STATED GOAL: Rewrite the listing below as a Markdown table with the columns "Row" and "Line," giving each line its own numbered row. Leave out blank lines.

Word and element location data:
════════
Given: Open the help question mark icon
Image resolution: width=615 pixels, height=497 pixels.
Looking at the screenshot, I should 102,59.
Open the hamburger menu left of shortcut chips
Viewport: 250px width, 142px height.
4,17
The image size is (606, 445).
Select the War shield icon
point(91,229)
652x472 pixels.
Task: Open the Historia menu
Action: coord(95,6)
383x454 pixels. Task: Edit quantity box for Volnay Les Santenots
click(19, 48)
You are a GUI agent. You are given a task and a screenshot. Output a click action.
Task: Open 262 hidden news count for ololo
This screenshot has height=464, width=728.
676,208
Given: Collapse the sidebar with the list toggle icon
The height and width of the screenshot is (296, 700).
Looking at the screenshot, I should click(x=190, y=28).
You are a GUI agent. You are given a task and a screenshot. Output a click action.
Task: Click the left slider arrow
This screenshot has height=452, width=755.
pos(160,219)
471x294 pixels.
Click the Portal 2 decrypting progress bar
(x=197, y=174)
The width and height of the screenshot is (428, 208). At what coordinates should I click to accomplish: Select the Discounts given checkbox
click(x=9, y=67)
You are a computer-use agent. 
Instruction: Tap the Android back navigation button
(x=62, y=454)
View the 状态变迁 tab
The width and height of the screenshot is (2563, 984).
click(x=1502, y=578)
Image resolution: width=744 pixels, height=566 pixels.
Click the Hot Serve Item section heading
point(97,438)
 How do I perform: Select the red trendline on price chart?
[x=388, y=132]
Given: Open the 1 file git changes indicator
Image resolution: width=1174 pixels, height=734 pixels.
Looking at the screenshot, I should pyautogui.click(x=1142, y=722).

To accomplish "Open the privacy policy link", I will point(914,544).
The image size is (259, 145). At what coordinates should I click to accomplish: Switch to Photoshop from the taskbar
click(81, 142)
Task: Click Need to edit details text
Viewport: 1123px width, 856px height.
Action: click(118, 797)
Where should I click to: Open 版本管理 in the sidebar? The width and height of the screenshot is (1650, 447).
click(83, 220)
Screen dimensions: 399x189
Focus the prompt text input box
════════
COMPLETED EXERCISE:
| Row | Line |
|---|---|
| 1 | Given: Open the help question mark icon |
| 2 | Image resolution: width=615 pixels, height=497 pixels. |
| 3 | Looking at the screenshot, I should 102,59. |
| 4 | Open the hamburger menu left of shortcut chips |
| 5 | Viewport: 250px width, 142px height. |
| 6 | 4,17 |
| 7 | The image size is (606, 445). |
| 8 | Select the War shield icon |
| 9 | point(91,229) |
| 10 | 652x472 pixels. |
| 11 | Task: Open the Historia menu |
| 12 | Action: coord(95,6) |
| 13 | 383x454 pixels. Task: Edit quantity box for Volnay Les Santenots |
| 14 | click(19, 48) |
| 15 | You are a GUI agent. You are given a task and a screenshot. Output a click action. |
| 16 | Task: Open 262 hidden news count for ololo |
| 17 | This screenshot has height=464, width=728. |
| 18 | 676,208 |
| 19 | Given: Collapse the sidebar with the list toggle icon |
| 20 | The height and width of the screenshot is (296, 700). |
| 21 | Looking at the screenshot, I should click(x=190, y=28). |
| 22 | You are a GUI agent. You are given a task and a screenshot. Output a click action. |
| 23 | Task: Click the left slider arrow |
| 24 | This screenshot has height=452, width=755. |
| 25 | pos(160,219) |
| 26 | 471x294 pixels. |
| 27 | Click the Portal 2 decrypting progress bar |
| 28 | (x=197, y=174) |
| 29 | The width and height of the screenshot is (428, 208). At what coordinates should I click to accomplish: Select the Discounts given checkbox |
| 30 | click(x=9, y=67) |
| 31 | You are a computer-use agent.  |
| 32 | Instruction: Tap the Android back navigation button |
| 33 | (x=62, y=454) |
| 34 | View the 状态变迁 tab |
| 35 | The width and height of the screenshot is (2563, 984). |
| 36 | click(x=1502, y=578) |
| 37 | Image resolution: width=744 pixels, height=566 pixels. |
| 38 | Click the Hot Serve Item section heading |
| 39 | point(97,438) |
| 40 |  How do I perform: Select the red trendline on price chart? |
| 41 | [x=388, y=132] |
| 42 | Given: Open the 1 file git changes indicator |
| 43 | Image resolution: width=1174 pixels, height=734 pixels. |
| 44 | Looking at the screenshot, I should pyautogui.click(x=1142, y=722). |
| 45 | To accomplish "Open the privacy policy link", I will point(914,544). |
| 46 | The image size is (259, 145). At what coordinates should I click to accomplish: Switch to Photoshop from the taskbar |
| 47 | click(81, 142) |
| 48 | Task: Click Need to edit details text |
| 49 | Viewport: 1123px width, 856px height. |
| 50 | Action: click(118, 797) |
| 51 | Where should I click to: Open 版本管理 in the sidebar? The width and height of the screenshot is (1650, 447). |
| 52 | click(83, 220) |
| 53 | Screen dimensions: 399x189 |
| 54 | Focus the prompt text input box |